The Collegian
Tuesday, December 24, 2024

How to enjoy the Snowpocalypse

With Thursday classes canceled and a projected up to 6 inches of snow, there are more than enough reasons for UR students to celebrate. The one dilemma left on everyone's minds: How to spend your day off and enjoy the largest snowfall of the year so far. Luckily, I'm here with some suggestions. Granted, this may not be the most realistic list of Valensnocalypse (Valentine's Day week plus snowpocalypse) activities, but it's certainly the most fun.

1. Snow forts

Anyone who grew up in a climate where it snows at least once a year knows the pure joy and total frustration of trying to build the most epic snow fort the world has ever seen. The adventure would always begin with grand visions of a fort with tunnels, turrets, interior lighting and maybe even a secret password to come in. After a reassessment of the amount of snow available, or perhaps after the first three ceiling collapses, the next step would be a slight adjustment of expectations: Maybe the snow slide leading to a basement level would do more to jeopardize the structural integrity of the fort than it would impress the neighbor kids. Three exhausting, soggy hours and two hot chocolate breaks later, you would be left with an uneven pit gated by wobbly chunks of the snowfall's icy top layer. And it would be as majestic as you always imagined it.

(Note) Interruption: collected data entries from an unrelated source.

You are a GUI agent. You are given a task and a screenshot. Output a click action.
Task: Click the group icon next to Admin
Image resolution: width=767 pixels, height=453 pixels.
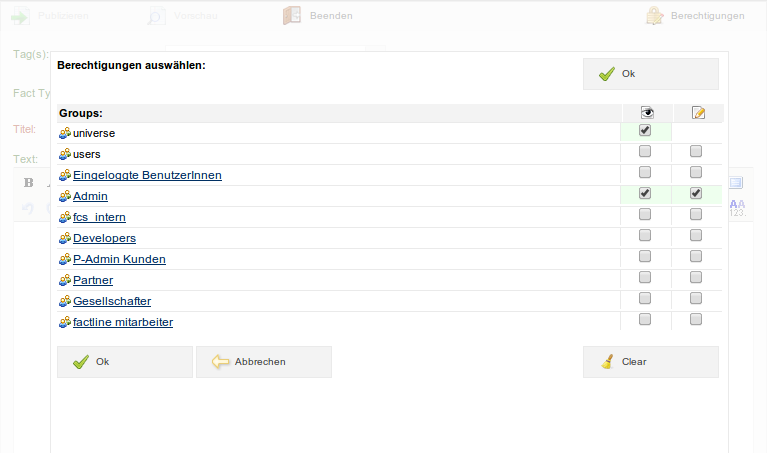click(x=65, y=196)
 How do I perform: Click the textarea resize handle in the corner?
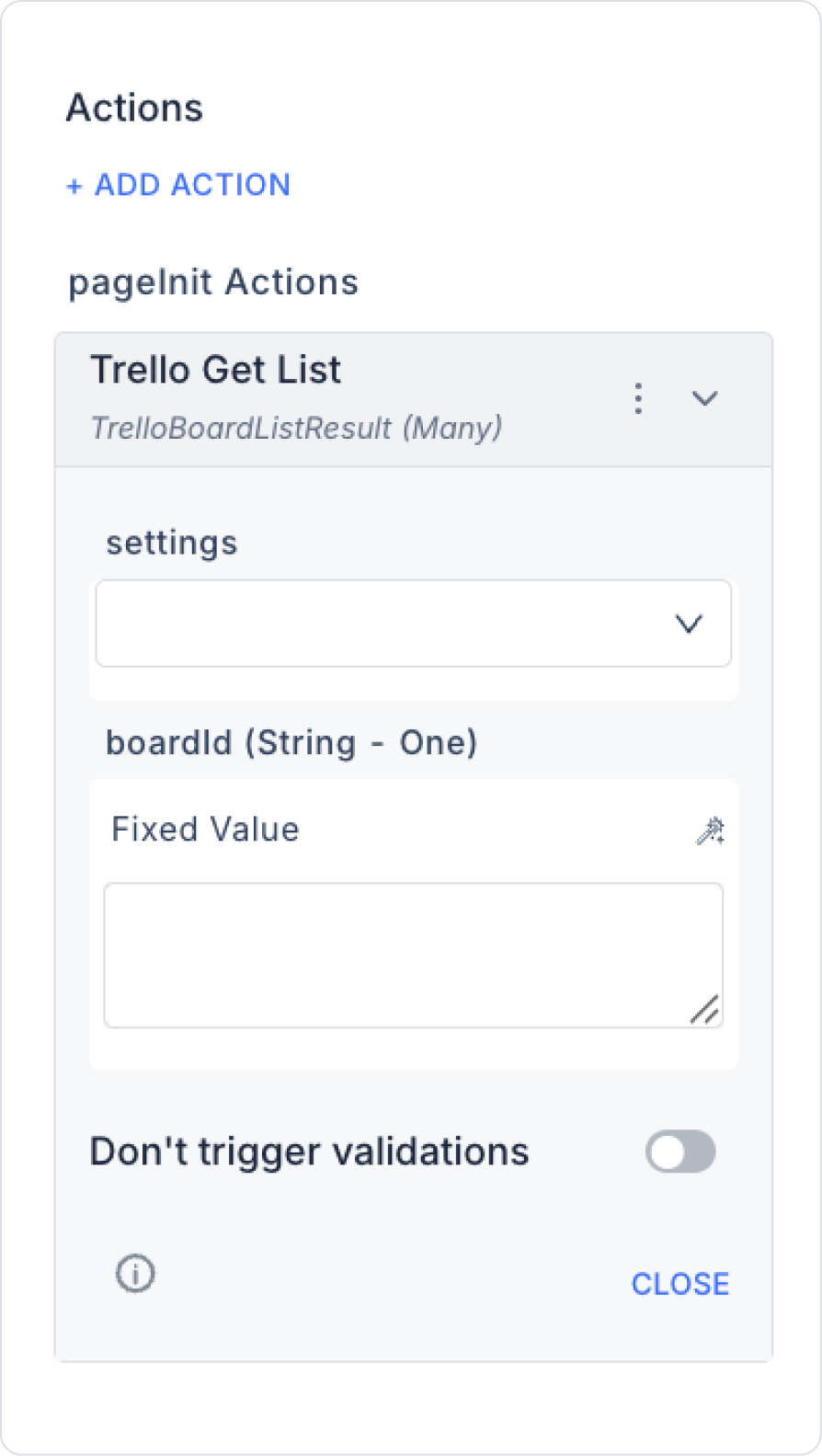(704, 1010)
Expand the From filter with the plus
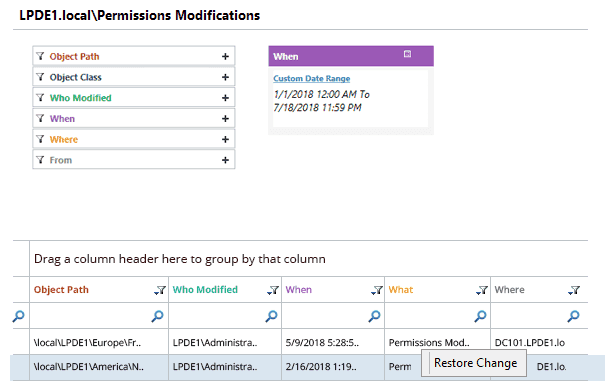Viewport: 612px width, 382px height. coord(225,160)
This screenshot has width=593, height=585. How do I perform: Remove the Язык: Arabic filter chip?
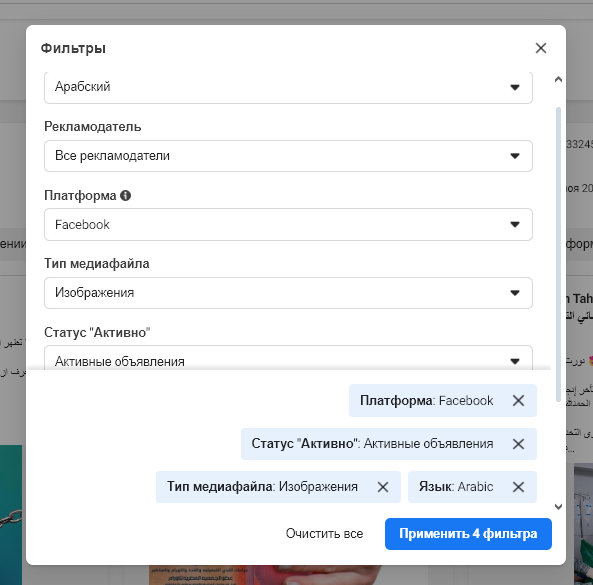click(x=518, y=487)
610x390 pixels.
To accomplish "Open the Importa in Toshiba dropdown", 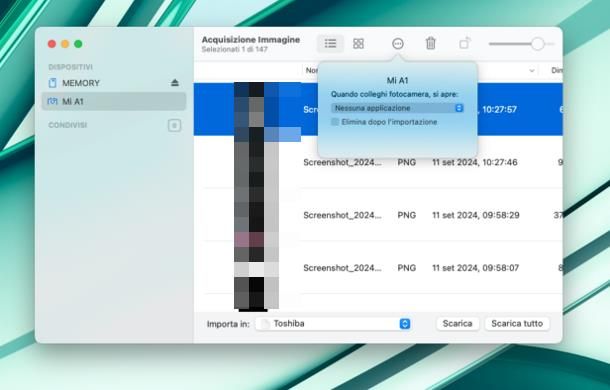I will [333, 324].
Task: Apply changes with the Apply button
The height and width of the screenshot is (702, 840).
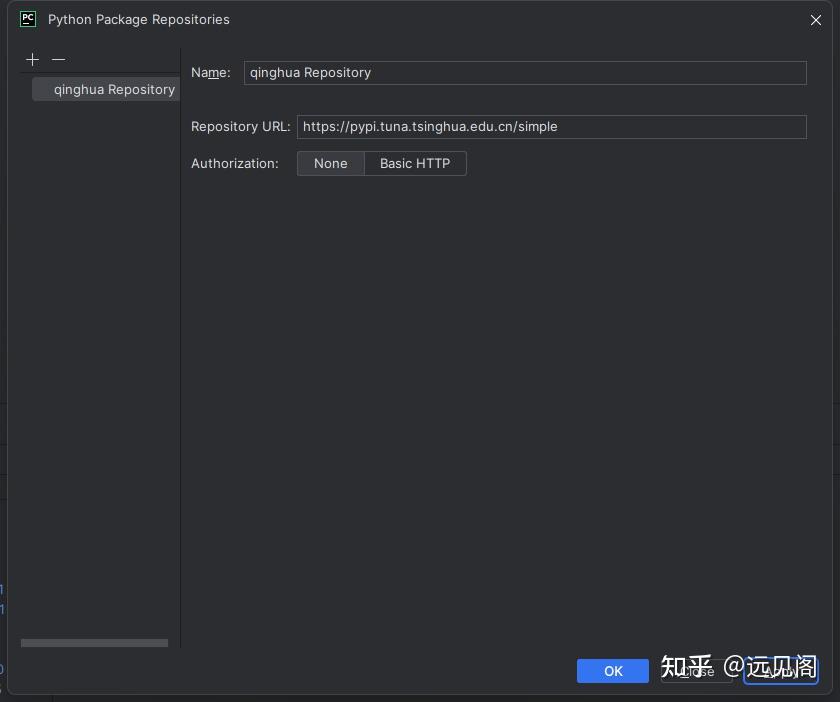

This year, there's good news. College has nourished your problem-solving abilities. You're big and strong like a grown-up, but it's still not super weird to play like a little kid. The-e aren't any concerned parents around to tell you that using four extension cords to run your TV and mini-fridge into the fort is a bad idea. Get out there and make a snow fort so epic it would make eight-year-old you cry. Then invite the neighbor kids over for some hot chocolate on its second floor-but only if they can guess the password.

2. Snowball wars

Here's another activity that, contrary to popular belief, can only get more fun with age. That one kid who always cried when they got hit has (probably) lost their braces by this point, and all those years of rage will have boiled down to one desperate desire to be the victor of the largest, most intense snowball fight ever. The Hunger Games movies have debuted since the last time most of us had a good, old-fashioned snowball fight, giving us all a deeper understanding of the intricacies of allegiances, truces and cruel betrayal.

I would like to propose this as the newest, one-day only intramural sport. Scrounge up a team, borrow some mittens, practice your snow-packing skills and get ready. No out-of-bounds, no mercy and only one rule: No aiming for the face. Seriously, that's still not cool.

3. Sledding

Remember when you used to sled down your barely inclined backyard at home on a cardboard box that you used to move houses? Try sledding down the hill from the library to the lake, or the super-duper curvy Boatwright Drive entrance on a D-Hall tray. Can you say sledding, level expert? Give in to that instinct that tells you sledding will still be fun. Because you know what? It's right. Think about it: pure adrenaline, no semblance of control, screaming with excitement, realizing you forgot to make a smooth recovery strategy for when you get to the end. Sounds kind of like the emotional roller coaster of our snow day! Enjoy!